Editors at the Washington Examiner question the Biden administration’s latest attempt at rewriting economic history.
A recession by any other name smells just as stinky.
When the stock market wreaks havoc on your retirement savings and inflation starts cutting into your paycheck, you are feeling the pinch of recession. When persistently high gas prices make you reluctant to travel and you switch to drumsticks and thighs instead of chicken wings and breasts because they’re cheaper, you’re feeling the pinch of recession.
But that’s not the true standard for a recession. The standard, in short, is that two consecutive quarters of negative growth make for a recession.
It is widely expected based on available data that the report from the Bureau of Economic Analysis on Thursday will show that the country’s real gross domestic product shrank again in the second quarter of 2022. That will be the second quarter in a row of negative growth, which means it will come with the additional determination that the United States has been in a recession since January.
This prospect has the Biden administration in a comical sort of falling-all-over-themselves panic. That’s because President Joe Biden’s defenders are now attempting to massage the definition of “recession” so that the current economic contraction no longer qualifies.

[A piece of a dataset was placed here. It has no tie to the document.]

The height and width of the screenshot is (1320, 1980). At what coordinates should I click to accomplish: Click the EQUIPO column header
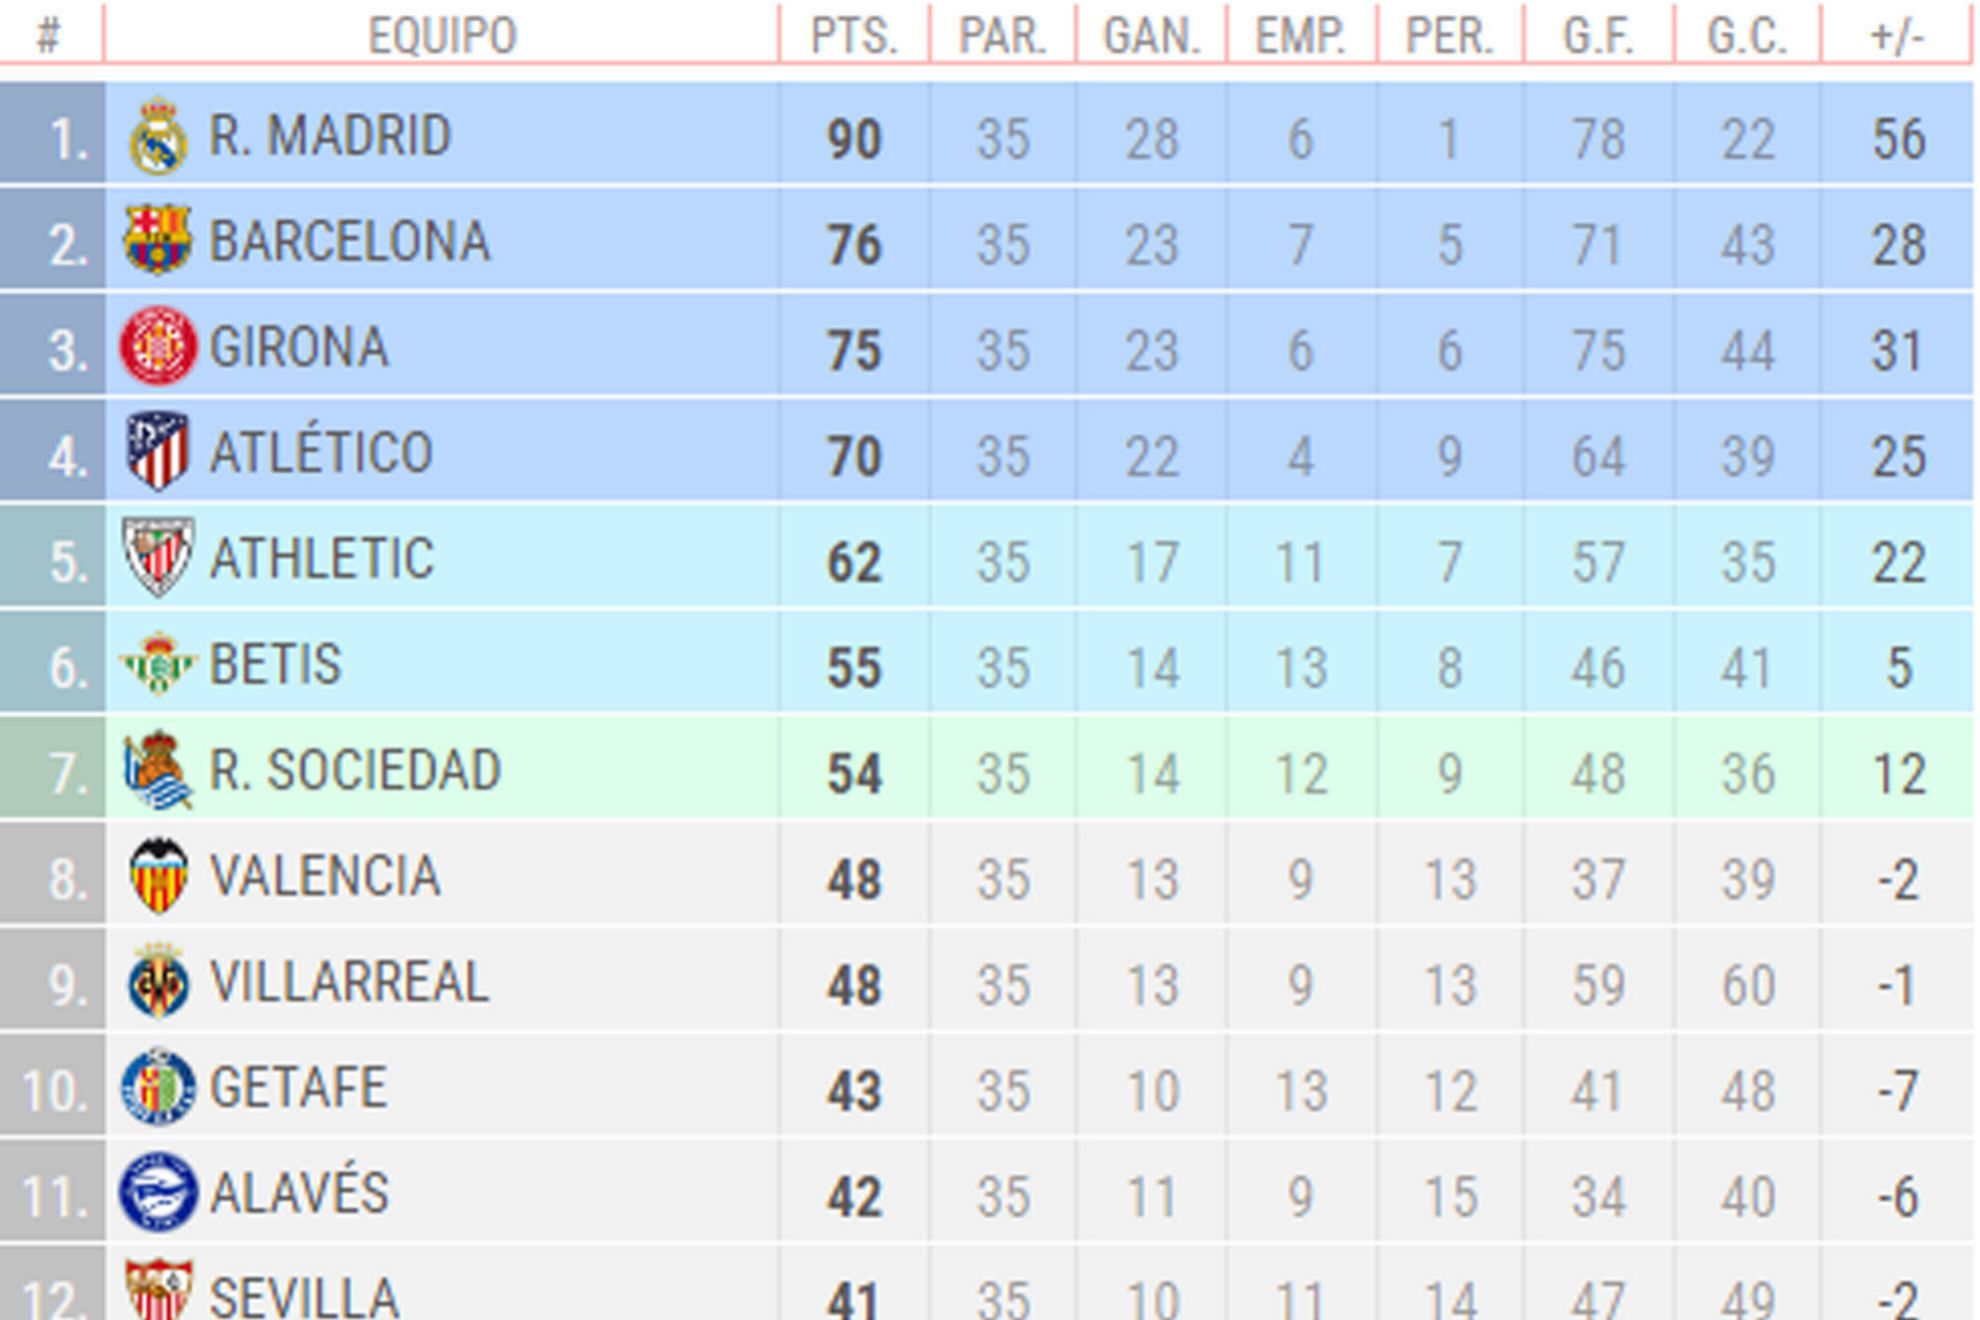[442, 37]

The last 10 periods in which there were two consecutive quarters of economic contraction came during the recessions of 1949, 1953, 1958, 1970, 1974, 1982, 1991, 2001, 2008, and 2020. Some of these recessions were short and mild, and others were brutal, but what they all have in common is that they were all recessions — every single one. That’s what you call it when there are two quarters in a row of negative growth. This was even true of the 2020 COVID recession, whose sharp contraction straddled two quarters but lasted less than three calendar months.
So if there is a second quarter of negative GDP growth, and government economists somehow choose not to acknowledge a recession, this will be the first time that has ever happened in U.S. history.